La Regione aiuta i Comuni Piemontesi
"In Arrivo fondi per sare un poco d'ossigeno all'economia di tante piccole realtà"
Come anticipato ieri, la Regione Piemonte ha deciso di erogare oltre
65 milioni di euro in favore di Comuni e Province piemontesi nell’ambito
dell’applicazione del Patto di stabilità regionale. Per l’Ente di
Palazzo Lascaris si tratta della riproposizione della misura già varata
lo scorso anno al fine di consentire alle amministrazioni più virtuose
di poter investire nei servizi e accelerare i tempi di pagamento alle
imprese. Il meccanismo è quello consolidato: la Regione cede spazi
finanziari agli enti locali, riducendo il relativo obiettivo di patto,
ricevendo in cambio dallo Stato risorse cash. Per ogni euro ceduto agli
enti locali da Roma arriveranno 0,83 centesimi.

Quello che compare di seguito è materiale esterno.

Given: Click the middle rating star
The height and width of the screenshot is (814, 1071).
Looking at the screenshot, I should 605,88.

“Si tratta di un provvedimento di cruciale importanza per la
qualità della vita nei nostri territori, che rende merito a chi ha
saputo ben amministrare e si propone di farlo anche nel futuro” è stato il commento del presidente della Regione Piemonte, Roberto Cota.

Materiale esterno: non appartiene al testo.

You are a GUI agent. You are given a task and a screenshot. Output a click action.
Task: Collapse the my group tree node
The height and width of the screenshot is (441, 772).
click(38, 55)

Ecco l’elenco dei Comuni beneficiari con – tra parentesi – l’importo della somma: 6.918.000 euro in tutto.
Sant’Albano Stura (5mila euro), Vezza d’Alba (5mila), Rifreddo
(6mila), Scarnafigi (6mila), Margarita (8mila), Novello (8mila), Villar
San Costanzo (8mila), Ceresole d’Alba (9mila), Roccabruna (9mila),
Villafalletto (9mila), Moretta (10mila), Monticello d’Alba, (10mila),
Monasterolo di Savigliano (12mila), Caramagna Piemonte (13mila), Bagnolo
Piemonte (14mila), Baldissero d’Alba (14mila), Pianfei (14mila),
Priocca (15mila), Rocca de Baldi (15mila).

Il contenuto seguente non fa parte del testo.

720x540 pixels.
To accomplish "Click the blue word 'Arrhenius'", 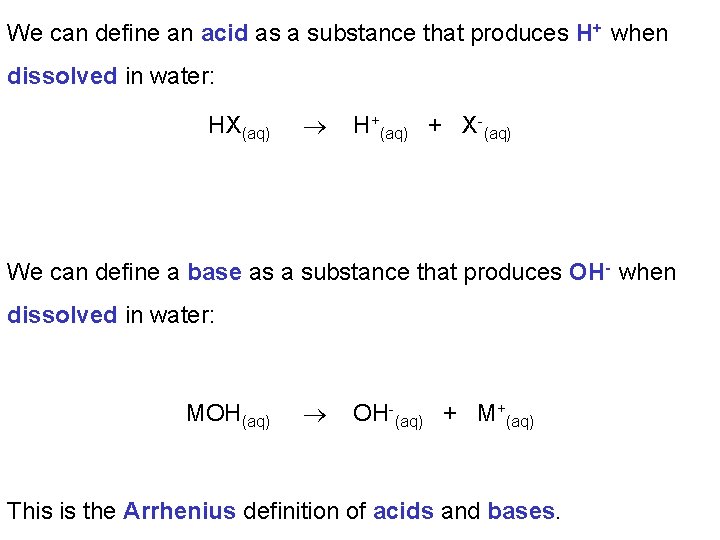I will 180,511.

Casalgrasso (16mila), Polonghera (16mila), Busca (17mila), Corneliano
d’Alba (20mila), Marene (20mila), Rodello (20mila), Tarantasca
(20mila), Castagnito (21mila), Narzole (21mila), Revello (21mila),
Bagnasco (22mila), Sanfront (22mila), Cardè (23mila), Grinzane Cavour
(23mila), La Morra (23mila), Beinette ((24mila), Pocapaglia (24mila),
Robilante (24mila), Morozzo (25mila), Vernante (25mila), Frabosa Sottana
(26mila), Genola (26mila), Piobesi d’Alba (27mila), Peveragno (28mila),
Cervere (29mila), Niella Tanaro (29mila), Mango (30mila), Monteu
Roero(30mila), Venasca (30mila), Vicoforte Mondovì (30mila).
Envie (32mila), Neive (33mila), Caraglio (35mila), Centallo (35mila),
Piasco (35mila), Sanfrè (36mila), Boves (37mila), Roddi (37mila),
Sommariva Perno (37mila), Garessio (38mila), Cavallermaggiore (39mila),
Demonte (39mila), Monforte d’Alba (40mila), Barge (41mila), Cossano
(41mila), Govone (41mila), Monastero di Vasco (42mila), Ormea (43mila),
Verzuolo (43mila), Roccavione (45mila).
Carrù (46mila), Cervasca (47mila), Alba (49mila), Farigliano
(49mila), San Michele Mondovì (50mila), Sommariva del bosco (52mila),
Diano d’Alba (54mila), Santa Vittoria d’Alba (57mila), Paesana (60mila).
Roccaforte Mondovì (63mila), Santo Stefano Roero (64mila), Magliano
Alpi (65mila), Villanova Mondovì (66mila), Ceva (68mila), Santo Stefano
Belbo (71mila), Savigliano (71mila), Costigliole Saluzzo (74mila),
Guarene (75mila).
Trinità (79mila), Manta (81mila), Saluzzo (82mila), Sampeyre
(85mila), Racconigi (87mila), Bernezzo (89mila), Dogliani (89mila),
Chiusa di Pesio (94mila), Benevagienna (97mila), Magliano Alfieri
(100mila).
Canale (101mila), Borgo San Dalmazzo (122mila), Cherasco (1237mila)
Cortemilia (127mila), Dronero (155mila), Fossano (201mila), Bra
(229mila), Mondovì (571mila), Cuneo (1.619.000).
Finalmente dopo tanti tagli imposti dai tecnici, arriva una boccata d'ossigeno per le nostre piccole realtà.